Saturday, February 23, 2008

Yes we can

A sweet positive video, a declaration of our own power to make a difference in the world, to choose our own destiny:
www.yeswecansong.com

I much appreciate the positive message, the emotion, the hope. It has power certainly, but I still wonder what it takes to create reach change. I mean there's change that we're in control, our own destiny to choose, like deciding to stop smoking, and that's hard enough. Then there's larger change, like in a family or marriage, and seeing the direction you want to go and finding resistance and fear or apathy in others to follow. And the impossibility can rise all the way up to the president of the united states.

By any easy measure GW Bush represents America's failure, the superiority complex that the U.S. is better than the rest of the world, that WE ought be trusted to not torture prisoners of war ''too badly'', that WE ought be trusted to represent justice for all, that WE ought to be trusted to hold a military budget in far excess of any combination of friends or enemies, that WE ought to be trusted to control the World Bank and decide on fiscal responsibilities of other countries, that WE ought to be trusted to represent our dollar as the "world currency", that our debts ought to be trusted, that our motives and wisdom ought to be trusted with the power available to us.

Well, so GW represents "all that", but Nader is right the system itself is set up to be corrupting that the democrats may be no better in action, whatever words offered.

What comes up to me with "Yes we can" is that positive messages don't help an addict - someone who has blinded himself to the truth, to his own limitations, to his weaknesses, to his impatience to do things the right way when power is offered to do them the wrong way.

Some would call me an "America hater", because I dare question the corruption of the addicts to power, and we're all addicts, dependent upon substanences that make us feel good, and whose fear of withdrawal force us not to question what we're really doing, what the costs are, and what the consequences must be in the end, for our failures to negociate honestly with reality.

I'm all for Barack Obama's election as president. I think he's wise and clever and can do as good as anyone in this role of responsibility.

Myself, I don't know what the "honest future" looks like. I only know what it doesn't look like. It does NOT include burning fossil fuels as a vast majority of our energy needs. It does NOT include spending $500B+/year on a military force. It does NOT include taking in payroll taxes and spending surpluses now and expecting SS future will be magically repaid. It probably doesn't include a million people in prison for nonviolent crimes. Uncountable nots probably.

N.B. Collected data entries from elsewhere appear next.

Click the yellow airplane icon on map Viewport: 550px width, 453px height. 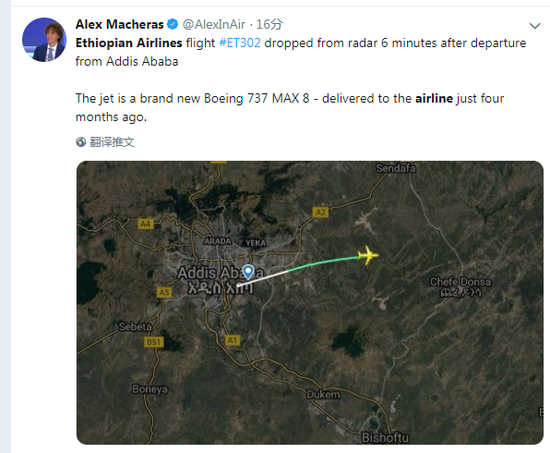(368, 255)
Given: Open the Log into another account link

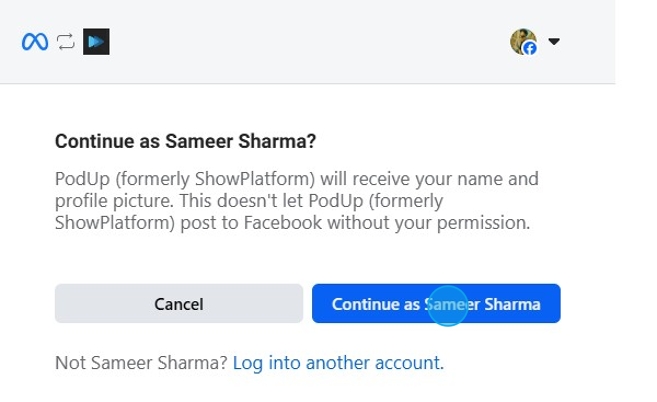Looking at the screenshot, I should (336, 362).
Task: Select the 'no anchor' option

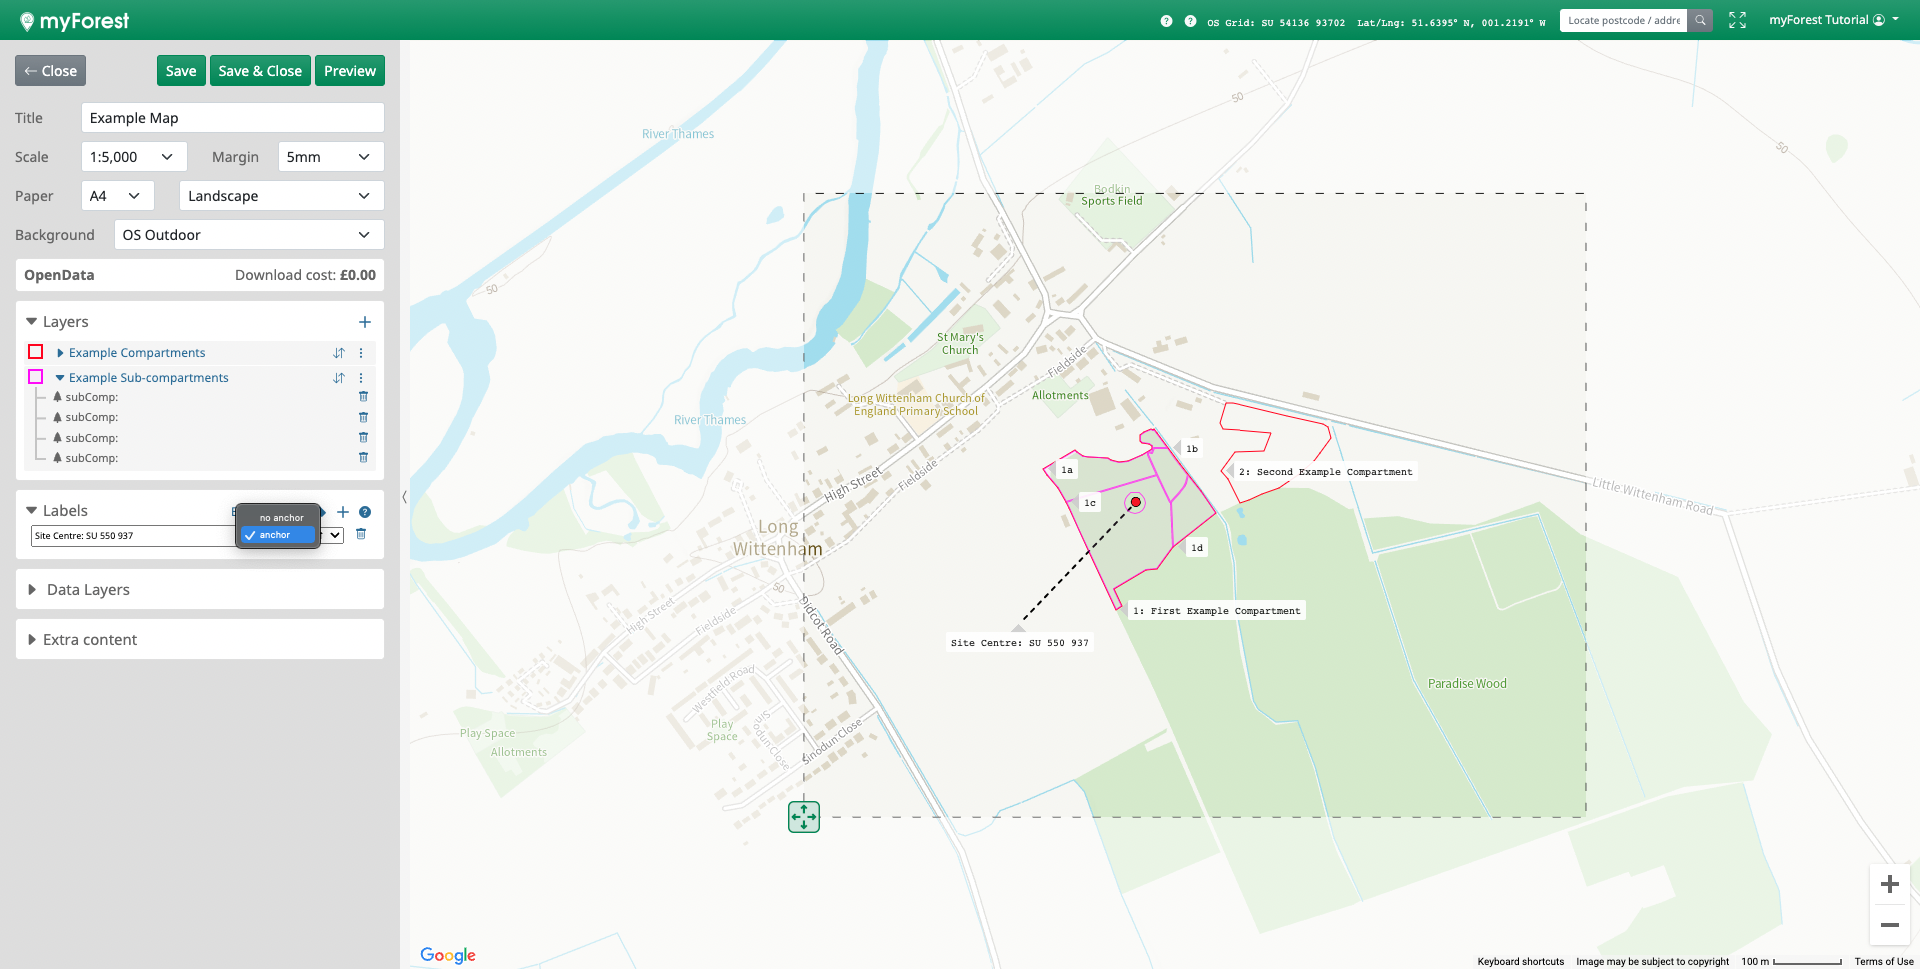Action: point(281,518)
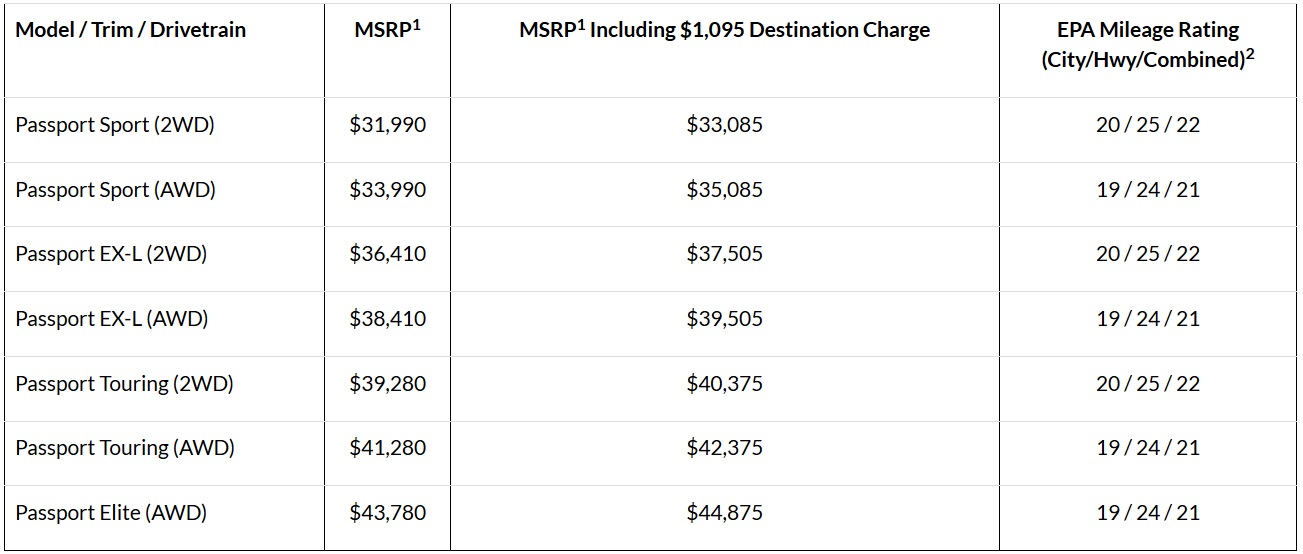Click the $39,505 price cell
The height and width of the screenshot is (554, 1303).
724,319
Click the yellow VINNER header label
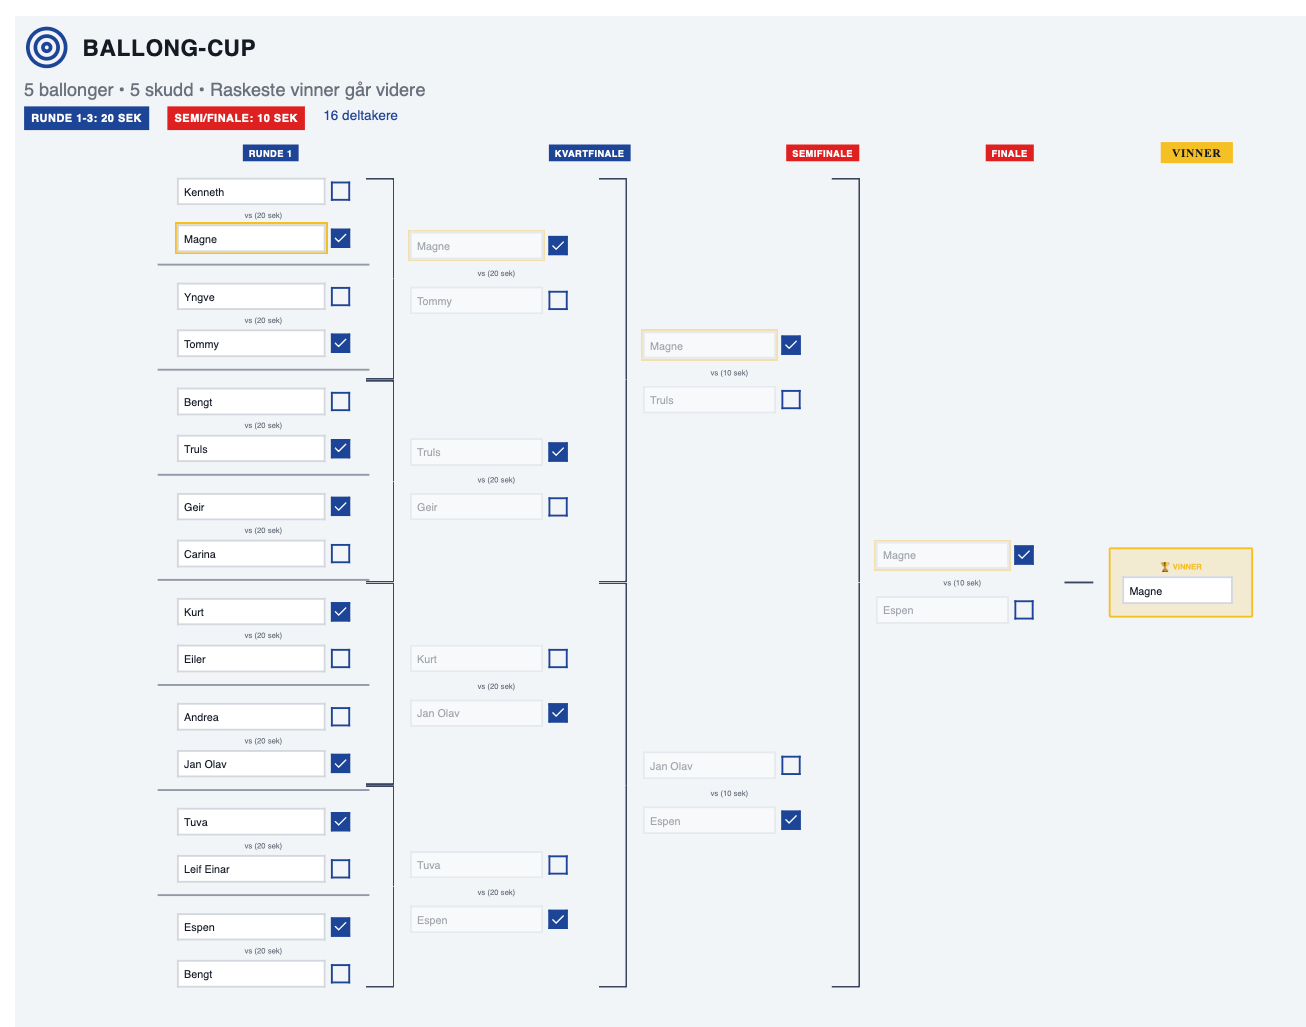1306x1027 pixels. click(1196, 153)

I was at a meetup last year on social issues, specifically "population" that was interrupted by an old man ranting about some corruption of power which was so all encompassing that in his mind all other issues are hopeless. Well, I wouldn't disagree at one level, although I think population increase IS one such issue - at least if you belive the earth is finite and our use of energy and resources must decrease in the future. Anyway, I know it is easy to feel hopeless. I know in the face of hopelessness, we ALL stop paying attention to intractible problems and give our attention where we feel we can make a difference for a while, even if in the end, nothing is enough.

I think stronger day by day that America's future can only be saved by a new "Greater depression" that knocks everything we know off track for a decade or two. Given I think it's coming, I'd rather sooner than later, and maybe I'll still be alive to see the other side.

"Yes we can" is a heroic statement against an external opponent who is holding us back, but what about our inner opponents? Our self-destructive impulses that choose pain later for the smallest of relief now?

I see it in myself, so I don't have to judge others. I know my sanity in the moment is more important than the distant future, which is unknowable.

My response to fear of loss is "to need less", to "take only what I need", and "find pleasure in the little things", but opportunity is a bright star, even if it is dishonestly obtained by robbing the banks of our children's inheritence.

I don't want to be afraid of a depression, but just the smallest of supports, my job, that enables everything I do, could be lost so easily. I don't know how to run a sustainable economy. I don't know how you CHOOSE less when ignorance of future need is complete.

Yes we can... I believe... but its not a fairy tale - it's "yes we can adapt to the hard knocks of life" as much as "Yes we can say no to our enslavement".

Yes we can... fall a very far distance, and yes we can, probably, still bounce back, someday.